Há pouco mais de 10 anos, quem passasse pelas regiões central e leste poderia se deparar com um Alexandre mais novo, em uma bicicleta, levando centenas de discos usados para a tentativa de venda nas ruas. Num desses caminhos, ele reparou em uma radiola no interior do então recente bar Juramento 202, na zona leste da capital. Foi assim que ele passou a vender LPs para os jovens donos do bar e acabou ganhando a confiança daquelas pessoas. “Eles me salvaram da rua”.

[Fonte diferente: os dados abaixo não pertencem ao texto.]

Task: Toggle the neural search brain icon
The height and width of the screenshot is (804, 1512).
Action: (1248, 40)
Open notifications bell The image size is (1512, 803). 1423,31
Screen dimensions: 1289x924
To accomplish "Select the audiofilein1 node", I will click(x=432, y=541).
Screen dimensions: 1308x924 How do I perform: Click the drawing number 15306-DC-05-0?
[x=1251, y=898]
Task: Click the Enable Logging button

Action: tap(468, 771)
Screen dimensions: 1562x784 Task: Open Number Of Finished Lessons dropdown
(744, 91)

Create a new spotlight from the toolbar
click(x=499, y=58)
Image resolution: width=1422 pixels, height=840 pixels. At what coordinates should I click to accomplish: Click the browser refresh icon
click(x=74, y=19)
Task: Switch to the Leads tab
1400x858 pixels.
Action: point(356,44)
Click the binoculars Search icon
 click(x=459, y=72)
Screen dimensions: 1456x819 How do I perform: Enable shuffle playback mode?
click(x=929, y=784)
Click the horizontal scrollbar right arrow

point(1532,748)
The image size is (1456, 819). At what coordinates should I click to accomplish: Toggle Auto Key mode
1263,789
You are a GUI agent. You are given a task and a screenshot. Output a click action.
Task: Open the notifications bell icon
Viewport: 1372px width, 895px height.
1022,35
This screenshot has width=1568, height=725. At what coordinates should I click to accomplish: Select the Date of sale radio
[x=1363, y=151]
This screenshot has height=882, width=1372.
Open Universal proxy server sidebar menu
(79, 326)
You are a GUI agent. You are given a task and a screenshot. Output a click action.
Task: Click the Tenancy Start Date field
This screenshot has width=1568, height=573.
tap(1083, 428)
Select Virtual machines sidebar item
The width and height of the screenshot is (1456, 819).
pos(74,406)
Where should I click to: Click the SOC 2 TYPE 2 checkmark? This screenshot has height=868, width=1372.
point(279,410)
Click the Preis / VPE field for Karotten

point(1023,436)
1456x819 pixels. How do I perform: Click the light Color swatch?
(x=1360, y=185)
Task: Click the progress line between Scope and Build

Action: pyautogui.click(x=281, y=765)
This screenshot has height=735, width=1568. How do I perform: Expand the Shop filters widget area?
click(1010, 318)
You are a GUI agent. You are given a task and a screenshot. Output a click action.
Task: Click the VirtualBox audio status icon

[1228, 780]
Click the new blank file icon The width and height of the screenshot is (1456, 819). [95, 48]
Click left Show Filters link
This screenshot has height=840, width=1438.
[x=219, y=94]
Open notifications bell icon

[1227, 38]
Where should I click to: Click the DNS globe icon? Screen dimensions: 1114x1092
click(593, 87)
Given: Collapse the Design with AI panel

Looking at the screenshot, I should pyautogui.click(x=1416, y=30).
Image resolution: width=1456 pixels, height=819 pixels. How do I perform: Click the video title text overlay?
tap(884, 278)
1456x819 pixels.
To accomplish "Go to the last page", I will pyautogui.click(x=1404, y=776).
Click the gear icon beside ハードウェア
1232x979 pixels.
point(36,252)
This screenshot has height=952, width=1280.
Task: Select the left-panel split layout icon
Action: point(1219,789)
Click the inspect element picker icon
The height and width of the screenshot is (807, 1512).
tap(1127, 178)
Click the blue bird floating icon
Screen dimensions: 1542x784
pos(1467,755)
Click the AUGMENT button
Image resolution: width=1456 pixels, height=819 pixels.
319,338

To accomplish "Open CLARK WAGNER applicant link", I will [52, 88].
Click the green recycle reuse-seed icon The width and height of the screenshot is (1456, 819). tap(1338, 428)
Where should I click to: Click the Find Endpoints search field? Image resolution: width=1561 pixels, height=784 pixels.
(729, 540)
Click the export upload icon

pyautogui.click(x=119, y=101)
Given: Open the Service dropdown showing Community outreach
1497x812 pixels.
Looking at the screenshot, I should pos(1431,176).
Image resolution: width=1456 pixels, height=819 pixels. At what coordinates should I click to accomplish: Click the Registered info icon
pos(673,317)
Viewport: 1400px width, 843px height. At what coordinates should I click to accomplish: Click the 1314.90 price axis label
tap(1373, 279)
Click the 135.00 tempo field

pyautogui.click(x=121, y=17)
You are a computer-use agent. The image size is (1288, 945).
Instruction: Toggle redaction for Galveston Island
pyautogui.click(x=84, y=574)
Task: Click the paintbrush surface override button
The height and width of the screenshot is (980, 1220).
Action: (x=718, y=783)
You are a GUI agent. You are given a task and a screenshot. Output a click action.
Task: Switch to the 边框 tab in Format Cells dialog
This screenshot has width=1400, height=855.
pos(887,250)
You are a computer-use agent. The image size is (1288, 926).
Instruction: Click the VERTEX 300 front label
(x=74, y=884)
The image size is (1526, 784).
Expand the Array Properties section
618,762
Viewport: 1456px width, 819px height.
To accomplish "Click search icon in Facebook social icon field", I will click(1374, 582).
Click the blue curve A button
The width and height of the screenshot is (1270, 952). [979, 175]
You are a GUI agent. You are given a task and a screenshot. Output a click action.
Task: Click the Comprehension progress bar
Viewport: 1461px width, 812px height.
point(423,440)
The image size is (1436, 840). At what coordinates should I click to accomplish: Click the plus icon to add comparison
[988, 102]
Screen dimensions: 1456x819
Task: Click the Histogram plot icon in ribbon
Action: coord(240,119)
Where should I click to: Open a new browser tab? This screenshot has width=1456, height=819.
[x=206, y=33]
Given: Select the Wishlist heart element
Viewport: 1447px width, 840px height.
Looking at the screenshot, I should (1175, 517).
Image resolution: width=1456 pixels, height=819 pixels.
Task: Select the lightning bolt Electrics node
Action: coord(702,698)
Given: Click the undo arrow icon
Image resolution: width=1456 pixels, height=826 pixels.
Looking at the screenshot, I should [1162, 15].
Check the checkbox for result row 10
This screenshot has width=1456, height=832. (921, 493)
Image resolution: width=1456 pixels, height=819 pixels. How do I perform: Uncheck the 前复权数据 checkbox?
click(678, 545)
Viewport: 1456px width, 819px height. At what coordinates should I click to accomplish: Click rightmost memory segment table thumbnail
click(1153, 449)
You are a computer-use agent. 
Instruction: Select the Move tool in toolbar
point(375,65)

Foi esse grupo, ligado ao bar Juramento, que participou da revitalização do Mercado Novo, trazendo, assim, a loja Charles Bronson. Alexandre fala que não é fácil mantê-la, mas que preserva um carinho especial pelo seu canto. “Eu estou no melhor lugar, tô no meio da juventude aqui, do lado da dona Neuce (das velas)”. Para ele, o Mercado funciona como uma comunidade, e este é um conceito que Alexandre parece entender bem.

Entendido de história e política, não são raras as vezes que ele conta a sua trajetória citando acontecimentos históricos e ideologias. Charles se posiciona contra o capitalismo e a favor da luta operária, que moldou a história de sua família, tanto pelo envolvimento do bisavô, quanto do pai.

Charles Bronson guarda um boneco miniatura do uruguaio José Mujica, renomado líder de esquerda, em sua loja | Imagem: Elisa Rabelo

Sobre a nova fase do Mercado Novo, Alexandre parece gostar. Ele demonstra muita fé e admiração pelos empreendedores mais jovens que hoje dividem o espaço com ele. Por outro lado, entende que as diferenças socioeconômicas existentes ali podem causar conflitos. Ele não coloca a culpa nos indivíduos por algumas “mesquinharias” que já presenciou, mas sim na falta de consciência de classe a qual somos condicionados.

Hoje, Alexandre é casado e possui um filho. Vive dos arranjos de plantas cultivadas em seu sítio e da revenda dos LPs na Charles Bronson. Como o Mercado, aquele homem representa uma beagá com história, que não acredita que a modernidade anule as raízes. Ressignificar essa relação talvez seja semelhante a agir como Charles: construir uma vida nova e dar uma arrumadinha na nossa casa para merecer quem vem depois. E quem vem agora também.